| Your task |
Give back exactly the lines from the one holding "You are a computer-use agent." to the bottom of the material, both included, and nothing more. No pictures.
>>>
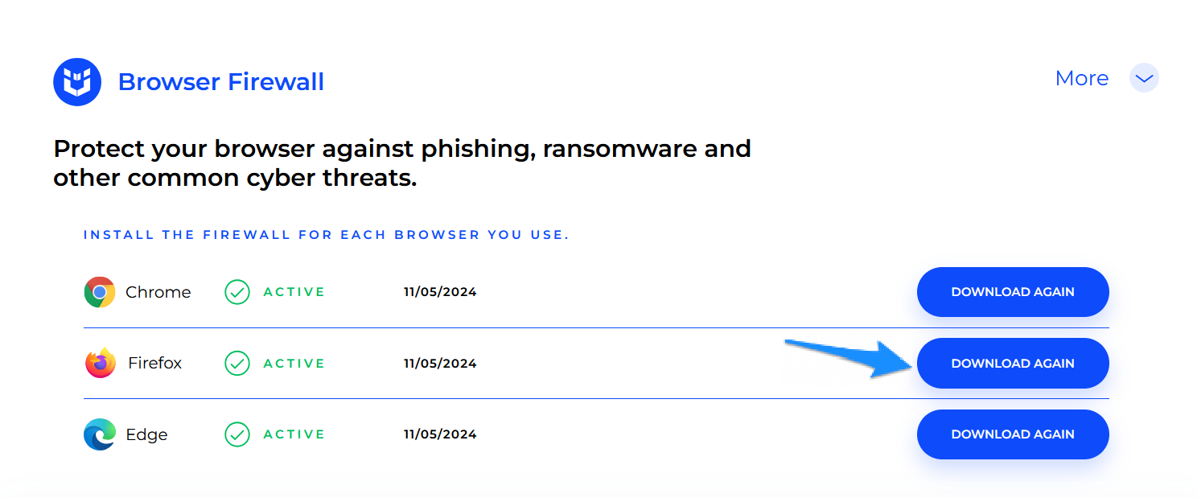Click Edge's 11/05/2024 date
The image size is (1197, 498).
(440, 434)

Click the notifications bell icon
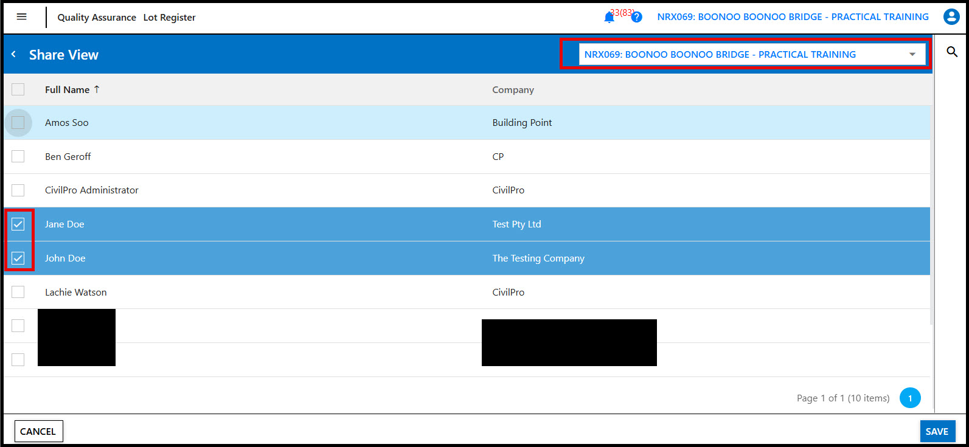pos(609,18)
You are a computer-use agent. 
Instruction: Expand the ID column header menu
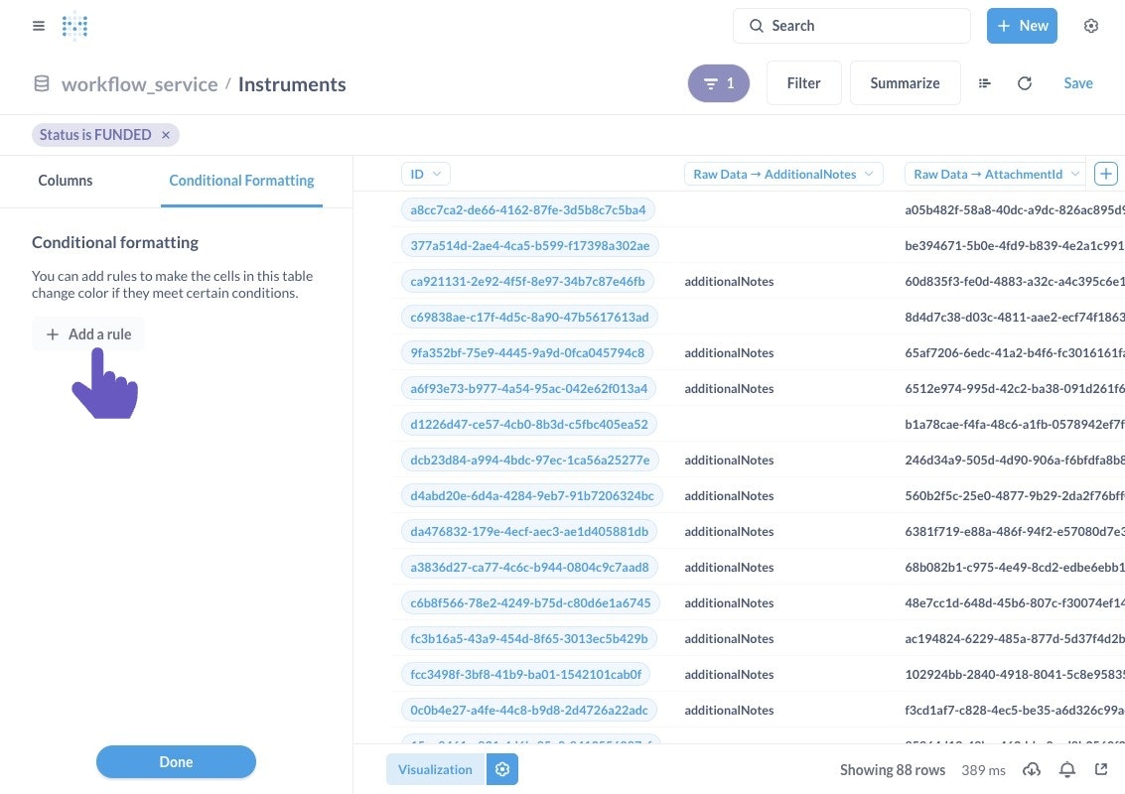point(426,174)
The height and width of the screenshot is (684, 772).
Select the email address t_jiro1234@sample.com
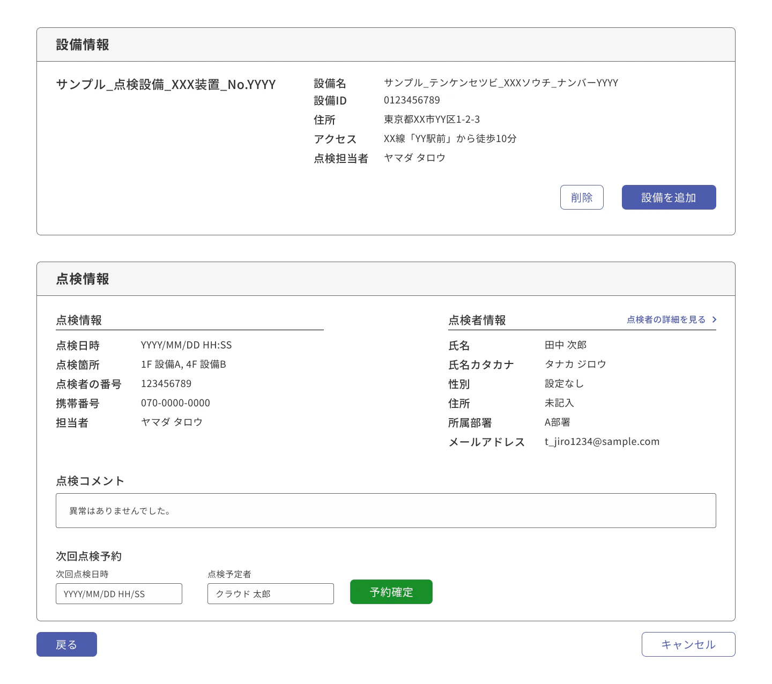click(602, 441)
<<<
| Expected output |
You are a computer-use agent. 
Instruction: Expand the ID column header menu
point(426,174)
The height and width of the screenshot is (684, 772).
Select the email address t_jiro1234@sample.com
click(602, 441)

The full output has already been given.